> TO-DO LIST
a – Can you condense the paragraph beginning "It's been a while since i applied any kerb" in the foxtail thread into a short bulleted list that keeps its main facts?
b – Would you extract the passage of the foxtail thread from "Some advice I" up to and including "Ok, Thanks!", word for word?

# Need more advice on foxtails...



## hatefoxtails! (Jul 20, 2010)

Some advice I received was to use Prefix or Sencor in the fall after the cool season grasses went dormant to control foxtails. I am having trouble obtaining these products because the Grange tells me they are not labeled for grass pasture. Any suggestions?

What are your thoughts on Kerb? The foxtails are on the periphery and I would just spray where the foxtails are. I am not getting a lot of encouragement as to the availability of this product.

Ok, Thanks!


----------



## carcajou (Jan 28, 2011)

It's been a while since i applied any kerb but yes it will work on foxtail barley. Kerb is a pain to keep in suspension, you need lots of agitation, no screens, and large nozzles ( i prefer floodjets ). Read the label carefully, there is a 60 day grazing restriction and it has to be applied after dormancy. Any other questions?


----------



## mlappin (Jun 25, 2009)

> INFORMATION SHOWN
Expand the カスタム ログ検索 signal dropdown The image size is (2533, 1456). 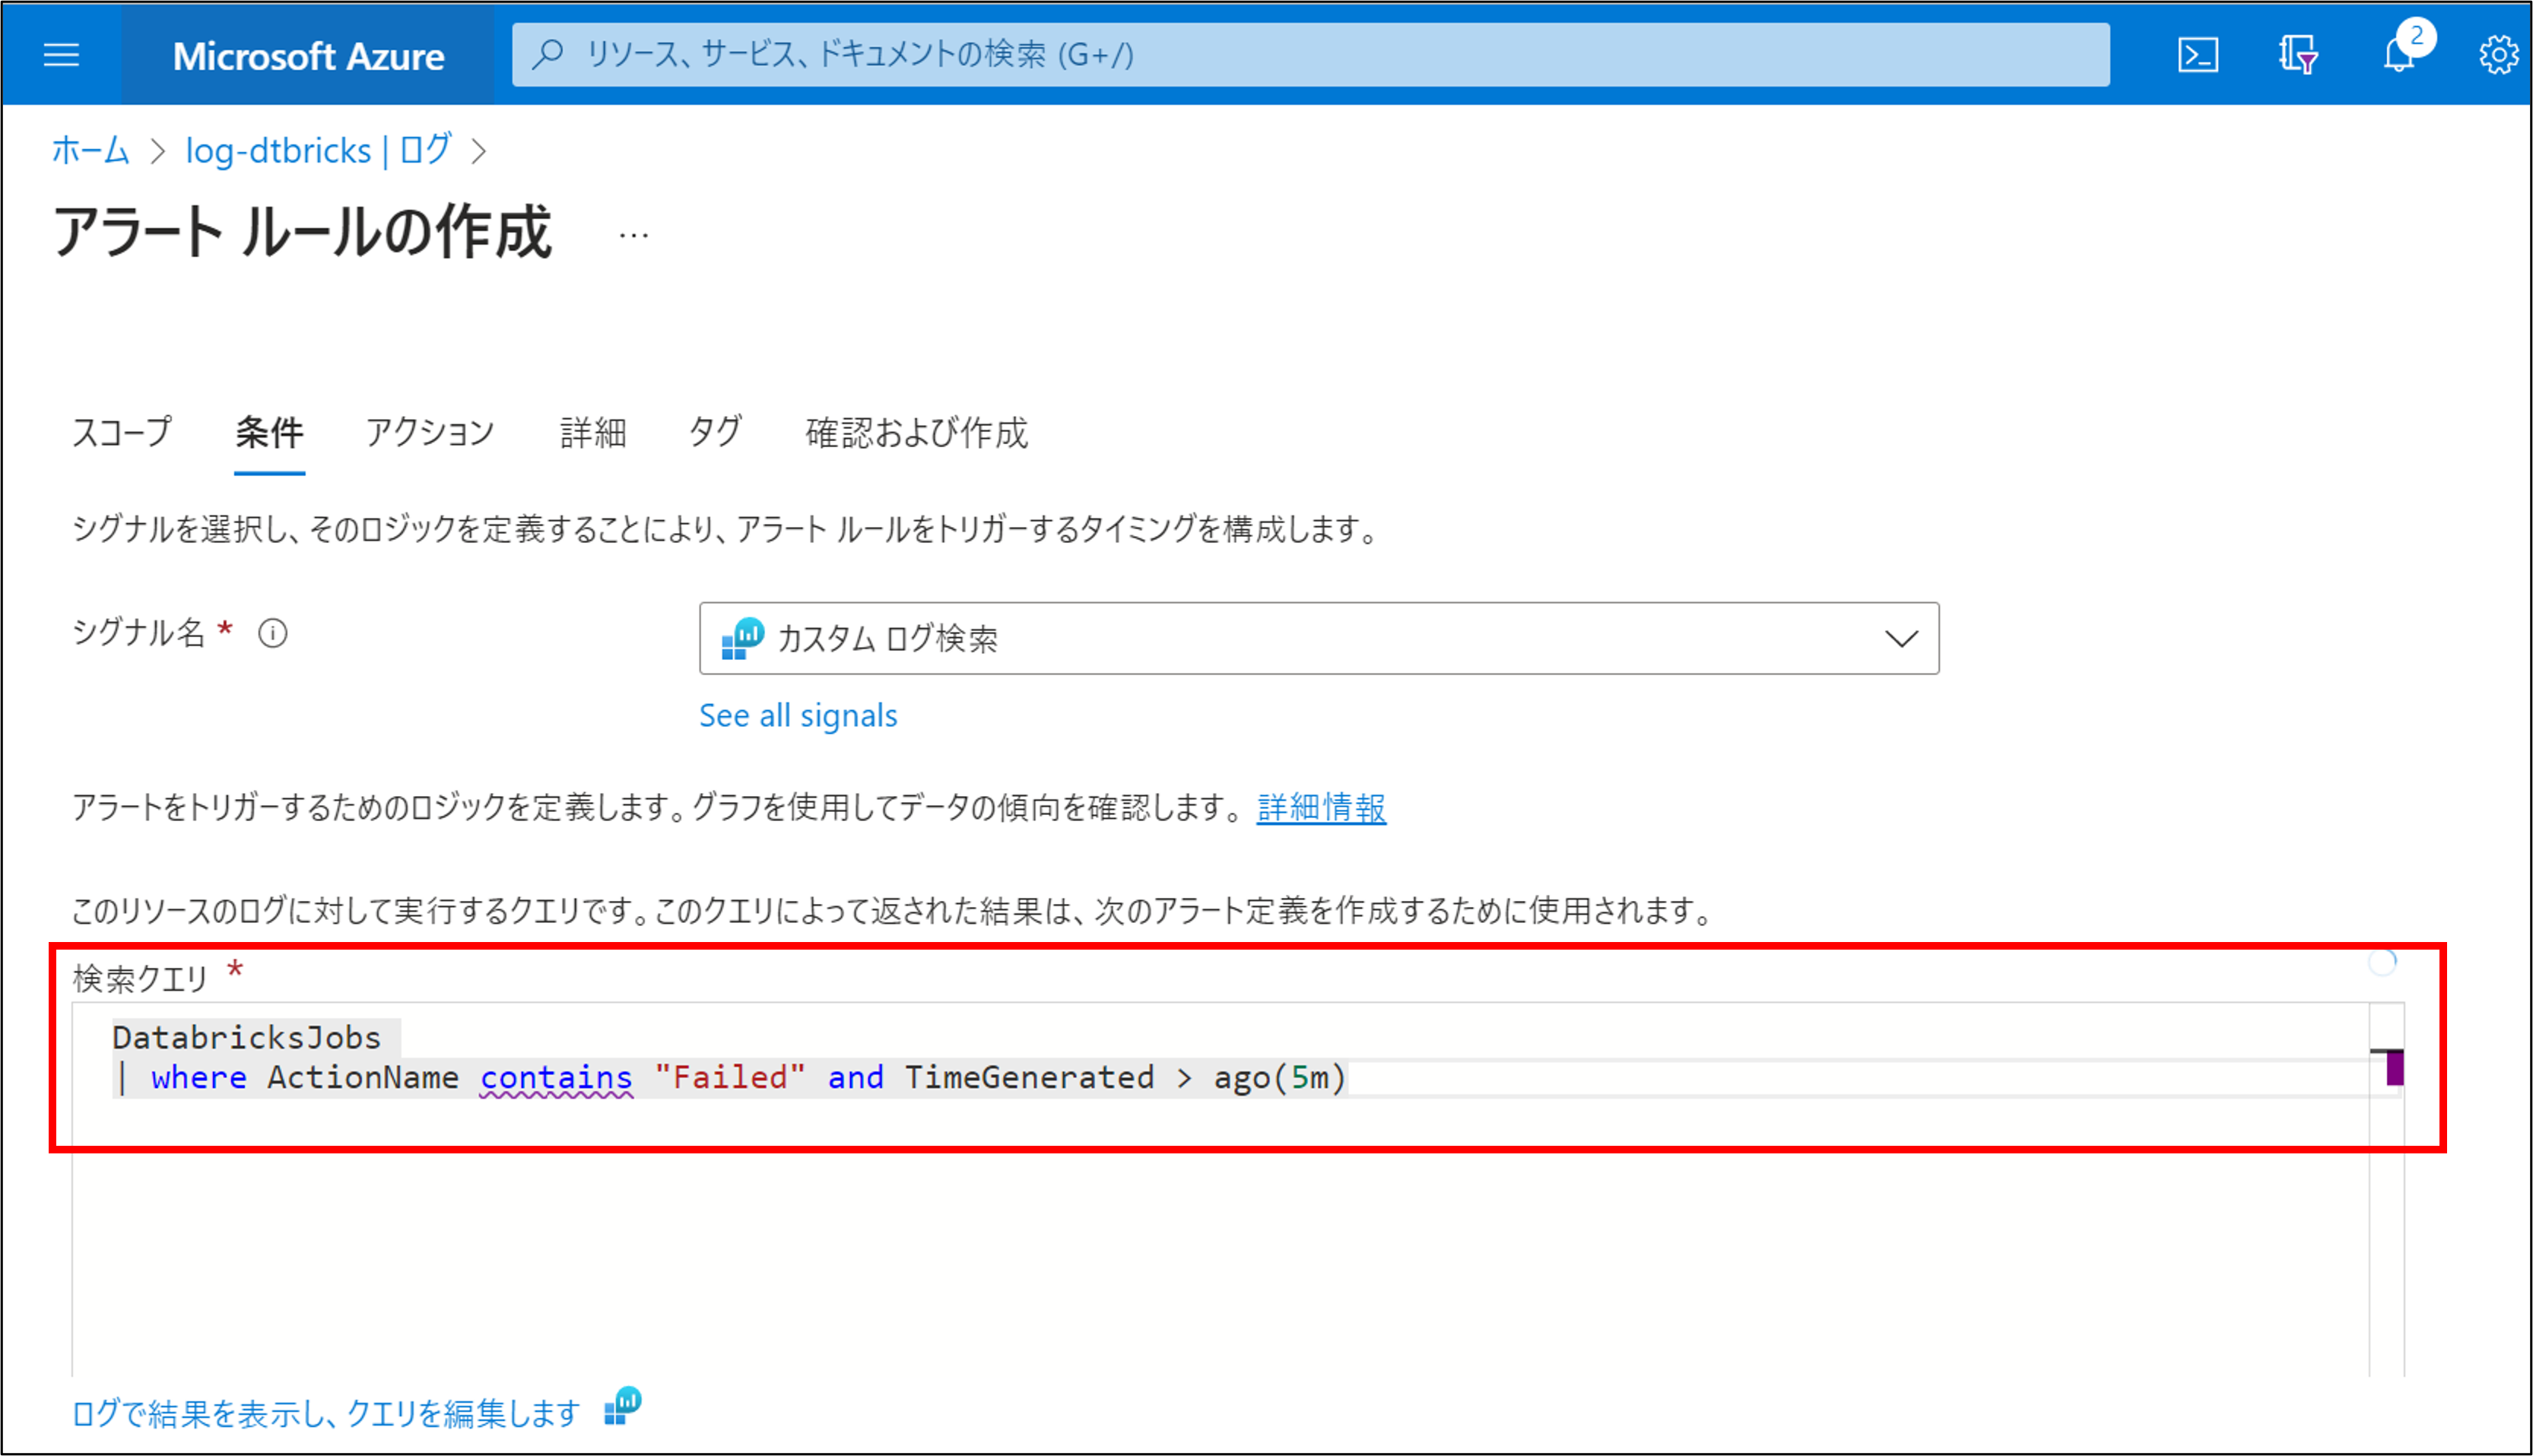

> RESULTS BY TASK
a –
- Kerb will work on foxtail barley, though the writer hasn't applied it in a while.
- It is hard to keep in suspension. It needs lots of agitation, no screens, and large nozzles, with floodjets preferred.
- The label calls for a 60-day grazing restriction, and it must be applied after dormancy.

b –
Some advice I received was to use Prefix or Sencor in the fall after the cool season grasses went dormant to control foxtails. I am having trouble obtaining these products because the Grange tells me they are not labeled for grass pasture. Any suggestions?

What are your thoughts on Kerb? The foxtails are on the periphery and I would just spray where the foxtails are. I am not getting a lot of encouragement as to the availability of this product.

Ok, Thanks!